Label: Beverina Productions
Velnezers is the creation of Roberts Blūms, a Latvian musician who did everything on the first demo and album, but now the group is continuing as a four piece band. Bringing full weaponry to the table that means on their second full length ‘Pēdējā Saule’, which translates as ‘last sun’. An interesting endeavour of violent black metal.
The band has a very down to earth approach to it. So much that I’d call their sound earthy as well. The songs are rather straight forward, but with an ethnic element of rolling up your sleeves and getting in on it. The cover speaks of some sort of pastoral sound, perhaps inspired by the wintery countryside, but this is not what you get with Velnezers. The band name might be derived from a Wagars track, but I’m not certain about this.
There’s something typical about the sound of Velnezers, from the vocals (in Latvian) you can see that the language shapes the way it fits in with the music. Something I find typical about many Baltic bands. The riffing is often not too complex, but much more expressive and tasty. The track ‘Raganu Medības’is a nice bit of thrashy black metal, with rolling sound and threatening effect. Jumping from the thrashing passages, straight into the blast beat-tremolo roll, it shows how easily the band shits sound. It’s a sound that is feisty, furious and energising, but always with that darkened edge, which makes them so accesible.
Though the band stays pretty close to a rough sounding black metal band, there’s definitely a good rock’n’roll vibe going on. The clear production helps the musicians articulate their sound clearly and cohesively, without becoming the static broth you often hear. Still it sticks close to the ghoulish original Mayhem sound with the bombastic power of Behemoth at times. The clear sound helps in creating space for that vibe. The clear atmosphere never gets lost in a pile of guitar distortion. Both influences can be heard on ‘Meži Deg, Dūmi Kūp I’. On the other hand, you can detect some death/sludge influences on ‘Svētīts Tiek Mirstīgais’.
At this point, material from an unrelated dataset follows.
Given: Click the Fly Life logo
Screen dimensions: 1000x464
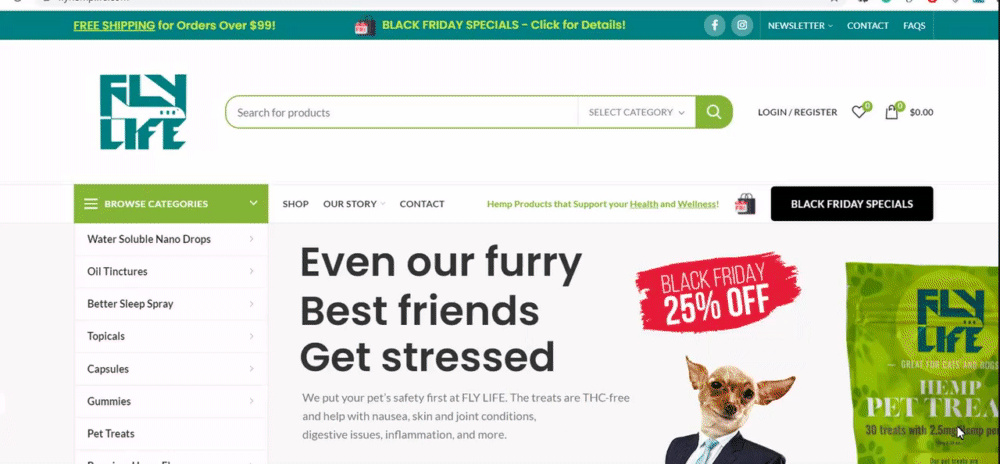Looking at the screenshot, I should (x=143, y=112).
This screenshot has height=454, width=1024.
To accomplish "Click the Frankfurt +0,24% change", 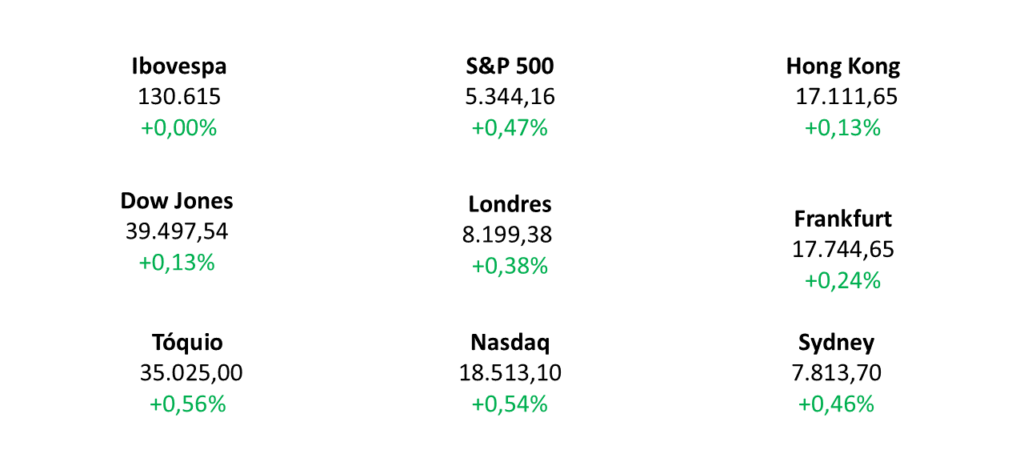I will (843, 281).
Stranger even then, to suddenly hear a mellow, acoustic track. The vocals on ‘Meži Deg, Dūmi Kūp II’ sound distant, far removed from everything. The song flows forward like a calm river with repetitive waves and singing. It is a unusual song for a black metal album, but like most bands from the Baltics, there’s something eclectic to the sound of Velnezers. This song swells up to a gloomy expression of despair, ending with some mere piano tones. The title track closes of with some big riffs. This is a great record, if you can get past the Latvian language vocals. Enjoy!